Jon Fielding, Managing Director, EMEA at Apricorn, warns that without decentralised, offline backups organisations risk both compliance failures and crippling downtime.
Backups have long been a part of cybersecurity strategies, but with the rise in ransomware and an onslaught of data breaches, secure backup strategies have found their way back to the top of the security agenda. When implemented properly, they are a fundamental and effective pillar of cyber resilience in a world where potential breaches and attacks can never be ruled out.
This is particularly important as organisations continue to adapt to the realities of hybrid and remote work, with data management becoming more complex and fraught with risk. Regulatory pressures, data sovereignty concerns and the ongoing threat of cyber attacks are forcing businesses to rethink how they protect sensitive information. Central to this shift is the growing importance of decentralised backup strategies that align with both operational resilience and data residency requirements.
Traditionally, many organisations have leaned heavily on cloud providers to manage their data backup needs. While cloud solutions offer convenience and scalability, this over-reliance introduces significant vulnerabilities. The Government’s Cyber Security Breaches Survey 2024 revealed that 71% of businesses still rely solely on their cloud service providers for backup. This dependency is risky if administrative access is compromised or if cloud infrastructure itself is breached – the consequences can be devastating.
Decentralised backup strategies that combine cloud storage with secure, offline local backups are increasingly being recognised as best practice. This hybrid model provides an additional layer of protection, particularly for sensitive data held on portable or remote endpoints. Crucially, offline backups ensure that critical data remains safe and accessible even if the primary systems are encrypted or taken offline during an attack.
Recent Apricorn research reveals how inconsistencies in backup processes continue to expose organisations to avoidable risk. While 50% of organisations that suffered a breach were able to fully recover their data, a quarter could only partially recover, and 8% were unable to recover any data at all. This underscores the need for robust and reliable backup procedures that are regularly tested to ensure they will work as required when needed, to provide a frontline defence against both operational disruption and regulatory non-compliance.
With global regulations and various regional data sovereignty laws such as General Data Protection Regulation (GDPR) and NIS2 continuing to evolve, businesses must also be conscious of where data resides and how it is stored and retrieved. Decentralised backup systems help organisations remain compliant by allowing them to retain control over the geographic location of their data and ensure that it can be recovered following local legislative requirements.

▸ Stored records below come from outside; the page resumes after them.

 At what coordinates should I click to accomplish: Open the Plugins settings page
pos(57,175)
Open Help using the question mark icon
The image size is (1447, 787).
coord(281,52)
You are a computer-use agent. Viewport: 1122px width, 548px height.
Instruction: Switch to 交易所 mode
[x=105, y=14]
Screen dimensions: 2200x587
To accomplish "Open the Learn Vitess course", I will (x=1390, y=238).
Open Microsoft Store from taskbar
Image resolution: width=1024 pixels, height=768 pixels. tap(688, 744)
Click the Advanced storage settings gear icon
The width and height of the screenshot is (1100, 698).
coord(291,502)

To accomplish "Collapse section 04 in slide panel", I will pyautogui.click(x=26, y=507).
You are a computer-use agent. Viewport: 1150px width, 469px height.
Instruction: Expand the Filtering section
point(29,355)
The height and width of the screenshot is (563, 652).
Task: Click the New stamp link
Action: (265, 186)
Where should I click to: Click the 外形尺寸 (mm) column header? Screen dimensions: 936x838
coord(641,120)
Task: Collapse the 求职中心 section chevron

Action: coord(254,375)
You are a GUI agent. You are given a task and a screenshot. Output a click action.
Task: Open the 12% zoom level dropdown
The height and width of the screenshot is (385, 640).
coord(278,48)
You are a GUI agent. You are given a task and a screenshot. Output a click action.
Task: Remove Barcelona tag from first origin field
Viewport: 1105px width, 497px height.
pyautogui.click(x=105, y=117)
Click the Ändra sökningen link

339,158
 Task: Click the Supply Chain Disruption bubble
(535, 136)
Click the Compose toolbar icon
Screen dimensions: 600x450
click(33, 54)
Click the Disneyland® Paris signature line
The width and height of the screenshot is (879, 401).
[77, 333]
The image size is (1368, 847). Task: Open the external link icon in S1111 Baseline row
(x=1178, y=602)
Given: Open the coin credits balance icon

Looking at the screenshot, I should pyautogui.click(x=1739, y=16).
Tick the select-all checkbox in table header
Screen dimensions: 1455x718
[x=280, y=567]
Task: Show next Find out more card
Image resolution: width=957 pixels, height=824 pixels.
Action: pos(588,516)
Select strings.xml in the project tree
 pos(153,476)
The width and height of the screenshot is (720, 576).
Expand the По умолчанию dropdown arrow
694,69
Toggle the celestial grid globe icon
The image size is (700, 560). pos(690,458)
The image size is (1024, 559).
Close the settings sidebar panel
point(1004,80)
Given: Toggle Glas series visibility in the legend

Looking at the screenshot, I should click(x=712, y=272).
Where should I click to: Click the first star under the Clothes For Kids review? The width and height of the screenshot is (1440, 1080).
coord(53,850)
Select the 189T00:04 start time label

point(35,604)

One of the most effective strategies in this space is the 3-2-1 rule. This principle advises that organisations should keep at least three copies of their data, stored on at least two different types of media, with at least one copy stored offsite and offline. By implementing this rule, businesses significantly reduce the likelihood of a single point of failure. A removable encrypted hard drive, for example, offers an ideal offline backup solution, isolated from networks and safe from remote attacks.
Encouragingly, more businesses are beginning to automate their backup processes. Apricorn’s survey also found that 30% of IT leaders now use automated systems to store data in both central and personal repositories, up from 19% in the previous year. This trend reflects growing awareness of the risks associated with manual backups, which are prone to human error and can be easily overlooked in busy or decentralised environments.
Similarly, automation is being applied more broadly. 27% of organisations now automate backup to central repositories, and 16% to personal repositories, both significant increases on last year’s figures. This diversification of backup methods, including the use of both local and cloud storage, represents a significant step forward in securing organisational data across increasingly distributed workforces.
There are also broader business considerations. As insurance providers raise the bar for cyber insurance compliance, robust backup policies are becoming a non-negotiable requirement. According to Apricorn’s research, 46% of IT decision makers now see their backup strategy as a critical element of insurance eligibility, up from 28% the previous year. Insurers increasingly demand demonstrable backup and recovery protocols before offering cover, and any gaps in these systems may result in the denial of claims or even the refusal of coverage altogether.
It is essential that organisations implement and regularly test a decentralised backup strategy that includes not only automating processes but also ensuring diversity in storage types and locations. By embracing a decentralised backup approach, organisations can improve their resilience, ensure regulatory compliance, and recover swiftly from the unexpected, whether it be a cyber attack, system failure, or human error. The goal is to protect sensitive data, wherever it resides, and maintain business continuity.